Online Learning with Bounded Recall

Authors: Jon Schneider, Kiran Vodrahalli

ICML 2024 | Conference PDF | Archive PDF | Plain Text | LLM Run Details

Reproducibility Variable Result LLM Response
Research Type Experimental We conduct some experiments to assess the performance of the bounded-recall learning algorithms we introduce in some simple settings.
Researcher Affiliation Industry 1Google. Correspondence to: Jon Schneider <jschnei@google.com>, Kiran Vodrahalli <kirannv@google.com>.
Pseudocode Yes Algorithm 1 PERIODICRESTART; Algorithm 3 RANDOMIZEDAVERAGERESTART; Algorithm 4 AVERAGERESTARTFULLHORIZON
Open Source Code No The paper does not provide explicit statements or links indicating the availability of open-source code for the described methodology.
Open Datasets No The paper uses simulated environments rather than publicly available datasets.
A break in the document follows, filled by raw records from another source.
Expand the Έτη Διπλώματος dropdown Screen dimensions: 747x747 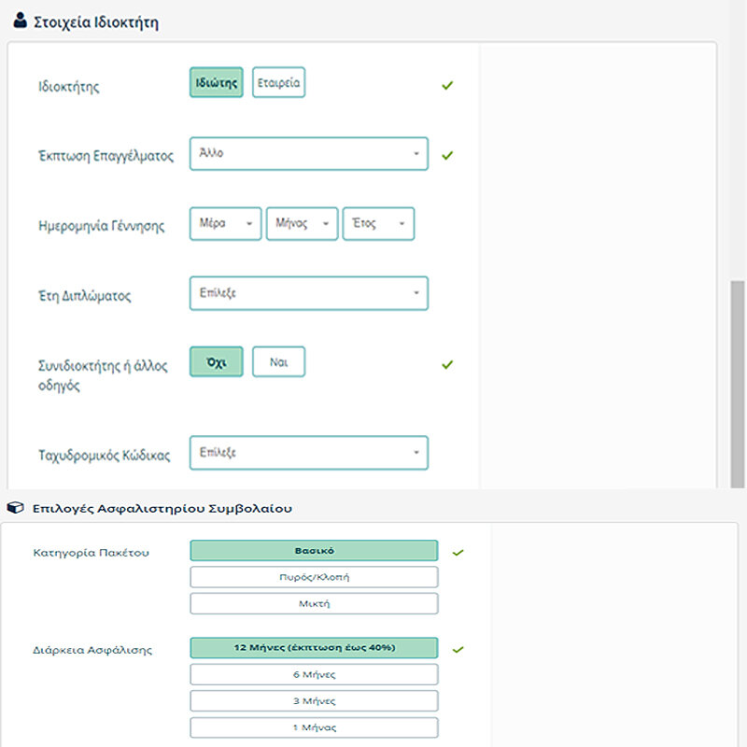[308, 293]
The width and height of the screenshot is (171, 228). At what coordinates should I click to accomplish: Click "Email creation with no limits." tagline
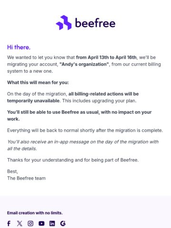35,213
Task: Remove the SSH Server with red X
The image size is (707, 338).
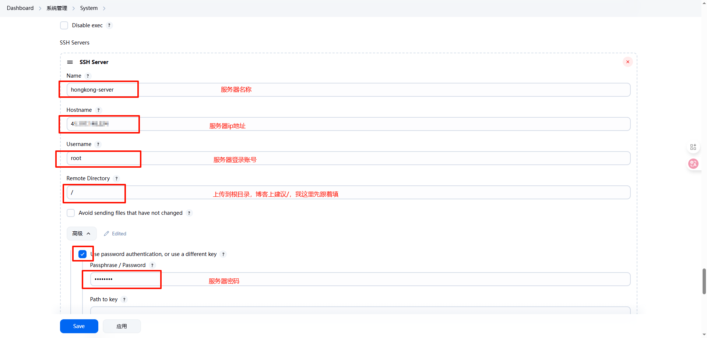Action: (x=627, y=62)
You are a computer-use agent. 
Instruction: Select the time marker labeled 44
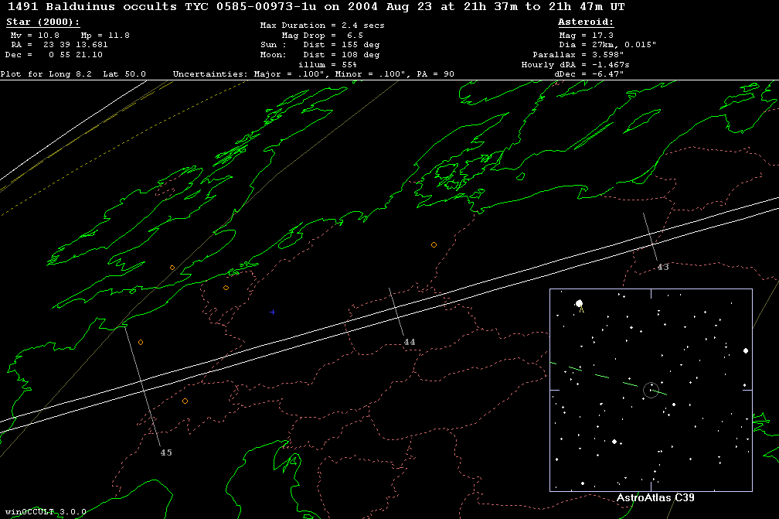tap(410, 342)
For example, 'In the first environment, we simulate periodic drifting rewards...' and 'In the second environment, we simulate the adversarial example from the proof of Lemma 4.2 (with M = T/3).'
Dataset Splits No The paper conducts simulations in synthetic environments and does not describe standard dataset splits (training, validation, test) with specific percentages or counts.
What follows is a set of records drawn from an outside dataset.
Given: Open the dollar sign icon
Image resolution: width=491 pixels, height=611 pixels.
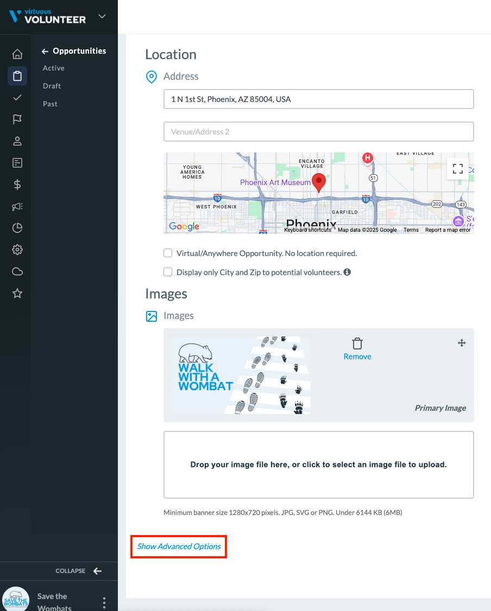Looking at the screenshot, I should pos(17,184).
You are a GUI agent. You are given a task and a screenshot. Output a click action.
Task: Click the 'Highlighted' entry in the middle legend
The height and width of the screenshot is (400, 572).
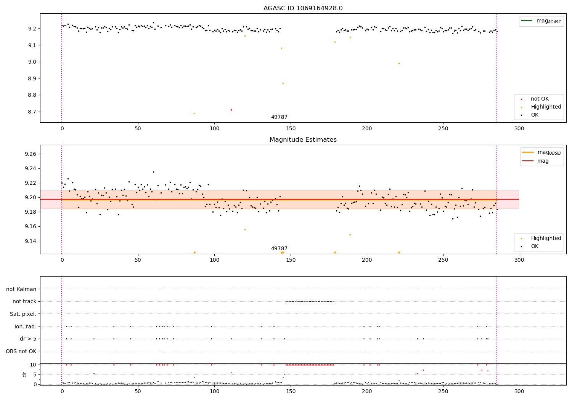coord(546,238)
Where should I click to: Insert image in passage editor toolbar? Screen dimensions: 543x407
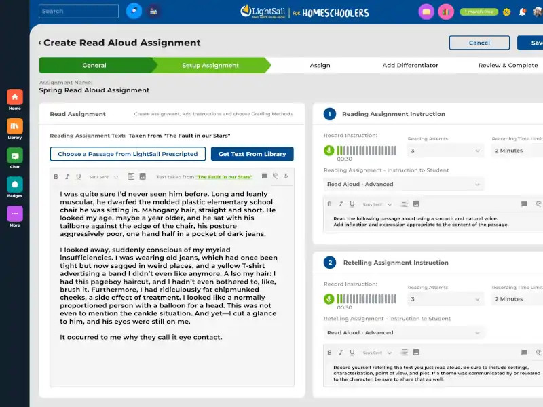[x=143, y=176]
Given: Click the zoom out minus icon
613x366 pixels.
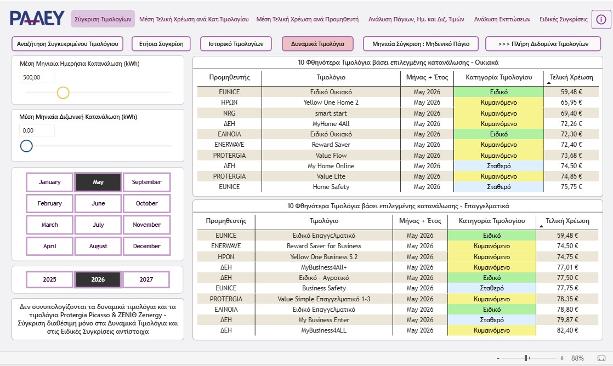Looking at the screenshot, I should point(498,358).
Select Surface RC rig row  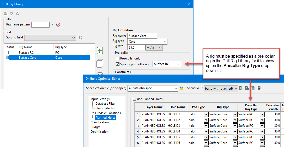coord(26,53)
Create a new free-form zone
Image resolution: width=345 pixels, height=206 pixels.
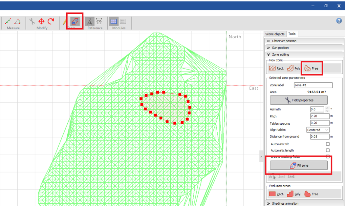point(312,68)
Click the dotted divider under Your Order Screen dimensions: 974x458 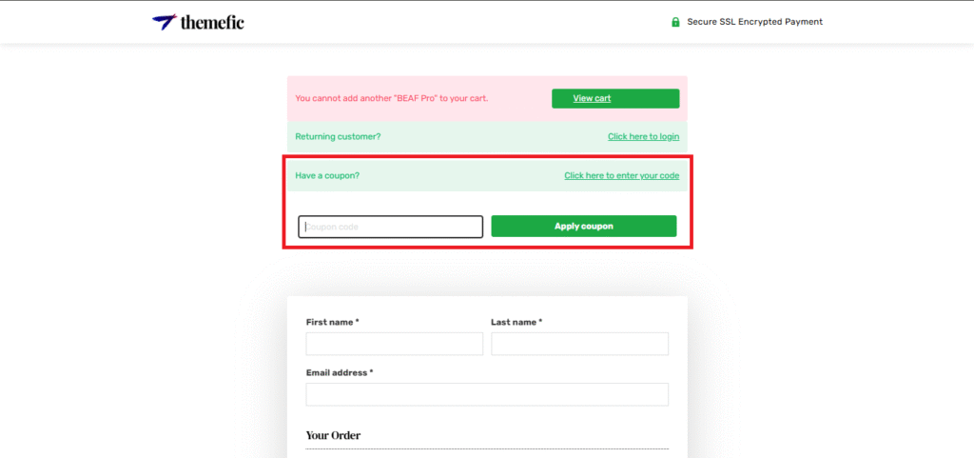[486, 448]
Hardware Specification No The paper conducts simulations but does not specify any hardware details such as GPU models, CPU types, or memory used for the experiments.
Software Dependencies No The paper mentions using the 'Multiplicative Weights Update algorithm' but does not provide specific software names with version numbers for implementation, such as programming languages, libraries, or frameworks.
Experiment Setup Yes In particular, we consider Algorithms 1 (PERIODICRESTART), 3 (AVERAGERESTART), 4 (AVERAGERESTARTFULLHORIZON), and an M-bounded-recall mean-based algorithm, all based off of the Multiplicative Weights Update algorithm with fixed learning rate η = 1/2. All algorithms we simulate in the first environment have M = 0.15T. In the second environment, we simulate the adversarial example from the proof of Lemma 4.2 (with M = T/3). In Figure 2, we plot the cumulative regret over time for both environments, averaged over ten independent runs with T = 1000.